Up to 100 cycling campaigners expected to gather in Dublin


cyclists dublin
Up to 100 international and Irish cycling campaigners are expected to gather in Dublin next month for the annual general meeting of the European Cyclists’ Federation (ECF).

The ECF aims to “ensure that bicycle use achieves its fullest potential so as to bring about sustainable mobility and public well-being” – it represents over 70 organisations member groups across 42 countries, including Ireland’s national cycling lobby, Cyclist.ie who are hosting the AGM.

Damien O Tuama, a spokesman for Cyclist.ie says one of the most important benfits of the event is that it brings together the most experienced cycling advocates from around Europe.

“We are well connected digitally, but you cannot beat personal co-present human contact,” says O Tuama.

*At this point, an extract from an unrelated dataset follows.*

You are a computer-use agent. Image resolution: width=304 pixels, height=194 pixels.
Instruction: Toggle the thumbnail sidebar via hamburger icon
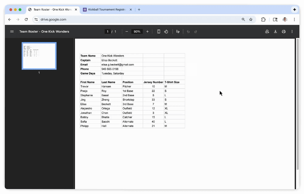tap(12, 31)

He says campaign groups from countries and cities with low cycling levels – including ourselves – will gain from knowledge and encouragement from those who are campaigning for longer from countries with higher cycling levels.

“I expect our public lectures and discussions in the media will raise the public’s and politicians’ appreciation of the issues and of why cycling and walking friendly cities matter,” says O Tuama. “I also hope that the planned local authority workshop will give ideas, knowledge and, perhaps most importantly, inspiration and encouragement to council and departmental officials. They need to move away from the discredited auto-centric mobilities paradigm.”

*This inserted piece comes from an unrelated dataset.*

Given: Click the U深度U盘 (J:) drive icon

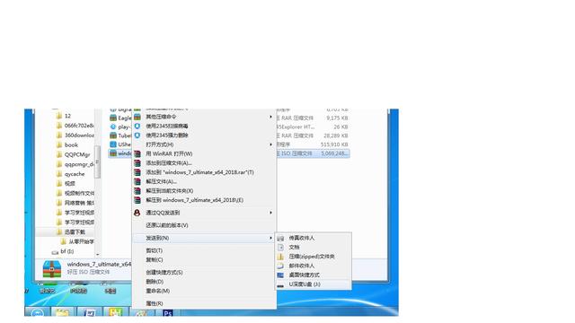Looking at the screenshot, I should (280, 284).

How will the estimated 80 expected international delegates view cycling in Dublin? O Tuama says their view will vary depending on where they are coming from.

“Dublin sits roughly mid-range – or low to mid-range – between those Eastern European and Mediterranean countries with very low cycling rates and the Northern European countries with 20-25%+ cycling modal shares. Our experiences, policies, practices are probably more tangible to the former group of countries, than the experiences, policies, and practices of the high cycling countries would be,” says O Tuama.

“It can almost seem like travelling to another planet if going, say, from Rome or Riga to Amsterdam. The growth of cycling in Dublin and, for example, the high use of the Dublin Bikes, will give hope to delegates from cities with low levels of cycling that their cities can change.”

He suspects delegates from high-level cycling cultures will be struck by the setup of Dublin’s streets, including the absence of enforced 30km/h limits in the city, street surface design, the anti-cyclist one-way street systems, the very close mixing of buses and bikes, and the dominance of taxis on streets.

He says those who visited Dublin when it hosted the Velo-city cycling conference in 2005 will likely notice the successful DublinBikes scheme which was launched in 2009.

The delegates are also being offered a cycling trip to Sligo.